Deep qualitative research furnishes some of the clearest examples of potential challenges and missteps that investors should know about when advising and supporting companies. Companies interested in impact management should consider a commitment to reviewing qualitative research, either by hiring someone to review such research or conducting such research themselves.

What we’re learning

Working through detailed impact analyses in the Accelerator has generated a number of important lessons.

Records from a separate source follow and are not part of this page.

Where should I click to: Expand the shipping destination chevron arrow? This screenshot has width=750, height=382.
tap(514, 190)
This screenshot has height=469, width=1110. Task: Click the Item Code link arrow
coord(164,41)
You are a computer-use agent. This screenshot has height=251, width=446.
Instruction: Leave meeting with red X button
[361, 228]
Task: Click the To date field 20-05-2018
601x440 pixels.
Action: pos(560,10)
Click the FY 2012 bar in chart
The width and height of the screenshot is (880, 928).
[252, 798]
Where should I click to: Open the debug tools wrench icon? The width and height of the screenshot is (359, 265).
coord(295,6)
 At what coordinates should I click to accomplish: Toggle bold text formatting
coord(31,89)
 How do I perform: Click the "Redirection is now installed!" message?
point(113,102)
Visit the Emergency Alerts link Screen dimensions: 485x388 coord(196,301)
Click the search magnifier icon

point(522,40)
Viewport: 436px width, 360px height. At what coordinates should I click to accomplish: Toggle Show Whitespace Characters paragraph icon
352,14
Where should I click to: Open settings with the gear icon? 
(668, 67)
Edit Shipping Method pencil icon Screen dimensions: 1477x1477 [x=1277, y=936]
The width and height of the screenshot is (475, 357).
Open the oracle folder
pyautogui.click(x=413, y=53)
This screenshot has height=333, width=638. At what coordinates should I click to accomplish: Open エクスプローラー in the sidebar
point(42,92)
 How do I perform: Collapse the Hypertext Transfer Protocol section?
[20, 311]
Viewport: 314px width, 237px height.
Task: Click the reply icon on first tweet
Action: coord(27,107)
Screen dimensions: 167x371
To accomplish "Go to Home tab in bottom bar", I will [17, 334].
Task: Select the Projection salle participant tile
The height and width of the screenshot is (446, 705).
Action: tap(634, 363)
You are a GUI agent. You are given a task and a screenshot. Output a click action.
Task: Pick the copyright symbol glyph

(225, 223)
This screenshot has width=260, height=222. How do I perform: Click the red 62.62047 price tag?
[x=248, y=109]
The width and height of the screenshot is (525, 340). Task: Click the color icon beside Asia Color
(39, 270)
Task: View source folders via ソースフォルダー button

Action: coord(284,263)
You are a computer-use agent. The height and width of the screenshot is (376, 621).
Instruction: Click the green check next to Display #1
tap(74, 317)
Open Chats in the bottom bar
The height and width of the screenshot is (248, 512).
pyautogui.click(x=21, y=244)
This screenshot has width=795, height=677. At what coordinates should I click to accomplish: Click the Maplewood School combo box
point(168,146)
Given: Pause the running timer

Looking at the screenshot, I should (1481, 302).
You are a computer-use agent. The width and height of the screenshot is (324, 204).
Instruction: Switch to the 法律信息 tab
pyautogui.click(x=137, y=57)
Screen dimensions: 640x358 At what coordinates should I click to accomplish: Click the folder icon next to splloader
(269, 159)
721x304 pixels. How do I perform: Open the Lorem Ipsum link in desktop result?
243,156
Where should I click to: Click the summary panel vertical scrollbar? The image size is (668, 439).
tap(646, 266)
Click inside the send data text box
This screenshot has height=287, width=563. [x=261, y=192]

  1. Precision matters: Research findings typically focus on specific groups and situations. To make that research applicable in proving or improving a social enterprise’s impact, it’s important to clearly delineate between different groups of clients/employees/beneficiaries. This may seem obvious, but when research suggests differential impact and/or the need for specific approaches, entrepreneurs and investors need to clarify the distinct characteristics of their stakeholders.
  2. Risk profile matters: Investors and entrepreneurs should apply a “risk-return” assessment to impact as well as financial return. It’s important to consider which beneficiary groups are most likely to benefit from a particular intervention, and which are more challenging to serve. An enterprise may choose to focus on those more likely to benefit or to accept the risk of serving groups for whom success is less certain. Having clarity on this differential impact allows the enterprise to shape business processes and approaches more effectively.
  3. Clarity matters: An enterprise needs to be clear about distinguishing between aspirational vision and the specific role they play in the value chain. This may mean moderating the impact story and messaging to focus on the precise targeted impact — who benefits? For how long? At what scale? A specific intervention will rarely produce permanent life-changing impact, but that intervention may yet play a valuable role in setting the stage for other meaningful changes. “Impact unicorns” are likely to be as rare as VC backed “financial unicorns.”

The increasing focus on impact bodes well for the future of impact investing. Given the complexity of impact assessment, and, especially, of creating positive impact in light of complex, multifaceted challenges, it is not surprising that industry players are developing, testing, and refining multiple approaches to impact assessment and management.

But we encourage investors to view research and impact assessment not solely as a tool for deciding whether or not to invest, but also as an ongoing opportunity to reflect on how to improve a company’s impact performance. This helpfully shifts impact-creation from an endpoint to a journey.